# TASK TO CARRY OUT
Copy out every line of the listing below, requests included, but multiply each coordinate in the answers by 0.55 and round to whole numbers, rounding halves up. Leave the pictures out of your answer.

--- begin TASK INPUT ---

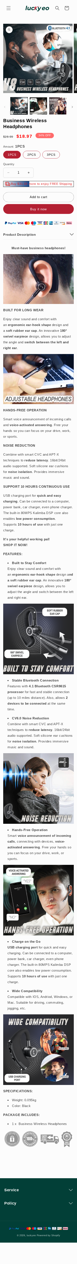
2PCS (31, 154)
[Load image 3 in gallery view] (57, 105)
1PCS (12, 154)
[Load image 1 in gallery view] (19, 105)
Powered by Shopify (48, 1235)
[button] (8, 8)
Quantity (8, 164)
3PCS (51, 154)
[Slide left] (4, 107)
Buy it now (38, 209)
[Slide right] (72, 107)
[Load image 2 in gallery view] (38, 105)
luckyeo (31, 1235)
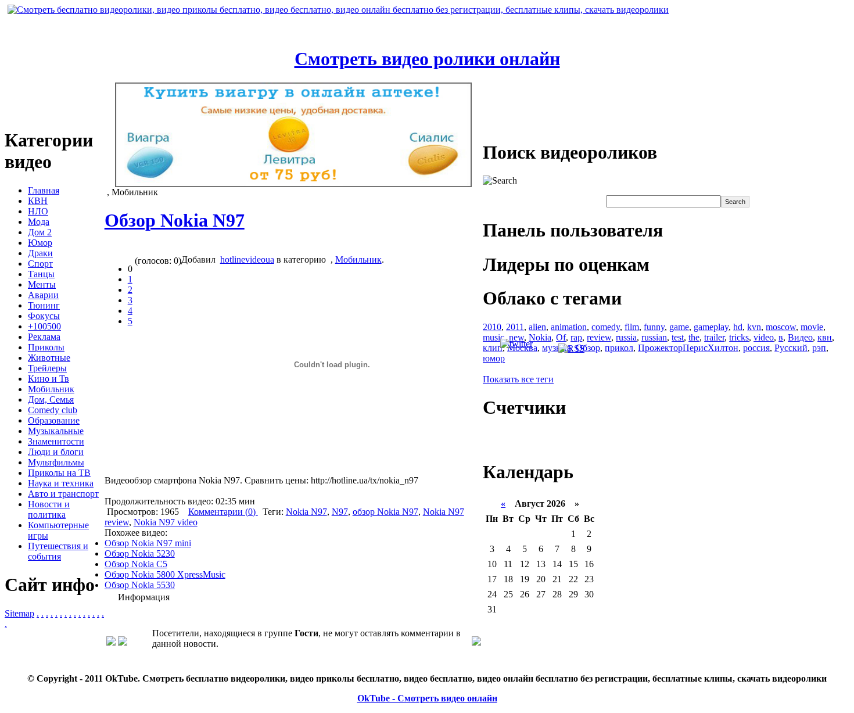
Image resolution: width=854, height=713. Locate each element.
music (493, 337)
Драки (40, 253)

--- end TASK INPUT ---

# WRITTEN ANSWER
2PCS (17, 85)
[Load image 3 in gallery view] (31, 58)
1PCS (7, 85)
[Load image 1 in gallery view] (10, 58)
Powered by Shopify (26, 679)
[button] (4, 4)
Quantity (4, 90)
3PCS (28, 85)
[Slide left] (2, 59)
Buy it now (21, 115)
[Slide right] (40, 59)
[Load image 2 in gallery view] (21, 58)
luckyeo (17, 679)
Image resolution: width=854, height=713. Locate each element.
music (271, 185)
Драки (22, 139)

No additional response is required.